While the emissions that are excited directly by particle collisions are
radiated in the visible and the ultraviolet regions of the spectrum, it was
discovered at the beginning of the 1990’s that the auroral rings may also be
detected in the infrared (IR) region of the spectrum. The reasons for this
are also known. The auroral particles excite or ionize the atoms (and ions)
in the atmosphere, creating in some areas large numbers of H3+ ions. They
also generate a huge amount of thermal energy — in fact, the total energy
deposited in the Jovian aurorae is about 10**14 watts, or 1000 times more
than in a typical terrestrial aurora.
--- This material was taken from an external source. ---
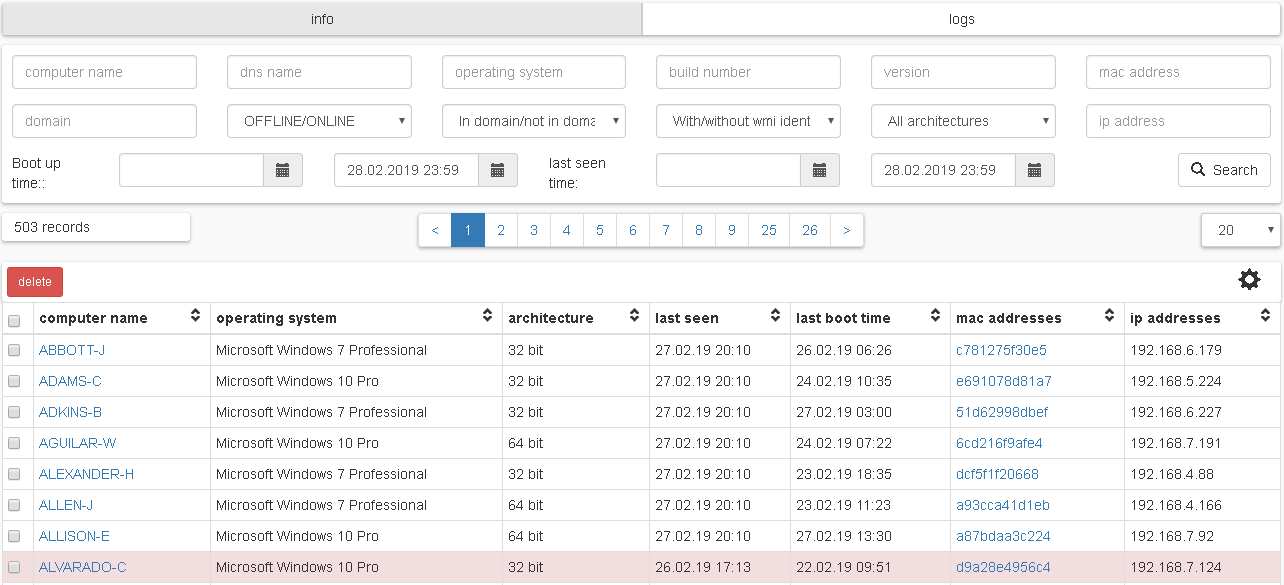Image resolution: width=1284 pixels, height=585 pixels.
Task: Expand the OFFLINE/ONLINE status dropdown
Action: 319,121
H3+ ions are capable of radiating
their energy in narrow spectral lines in the infrared part of the spectrum
near 2 – 4 _m wavelength and, as shown by the present ISAAC images, this
radiation can be detected with ground-based telescopes.
The importance of monitoring Jovian auroral emissions is that it allows to
measure the activity of the Jovian magnetosphere and — with the help of
magnetic field models — to map in detail the auroral structures and the
motion of energetic particles in the magnetosphere. The capability to
perform such studies from the ground with a quality approaching that from
space now promises dramatic improvement in our understanding of Jovian
auroral processes and, equally important, the possible to compare them
with those on the Earth.
There are other light emission mechanisms on Jupiter than the aurorae.
Clouds are present in Jupiter’s stratosphere that efficiently reflect the
sunlight and which are responsible for the overall brightness of Jupiter’s
disk. In addition, the polar regions are covered by a ‘haze’ which is
particularly bright in infrared light. The very nature and the origin of
this haze is still quite puzzling, although it is now generally agreed
that it is a by-product of the auroral activity.
It has been suggested that the polar haze may at least partly consist of
heavy hydrocarbon molecules, polymers and/or aerosols that are produced
where incoming energetic particles from the magnetosphere enter the upper
atmospheric layers. Alternatively, the amount of energy deposited in the
auroral atmosphere is so large that violent upward winds are produced that
carry atoms and molecules from the deep atmosphere into the stratosphere.
While discrete narrow emission lines dominate the auroral infrared spectrum,
the polar haze emits at all wavelengths (a spectral ‘continuum’).
Contrary their Jovian counterparts, terrestrial Aurorae are directly related
to solar activity. Since it is now near the maximum in the 11-year cycle,
terrestrial aurorae are unusually frequent and intense, and may also be
visible at lower geographical latitudes than normal.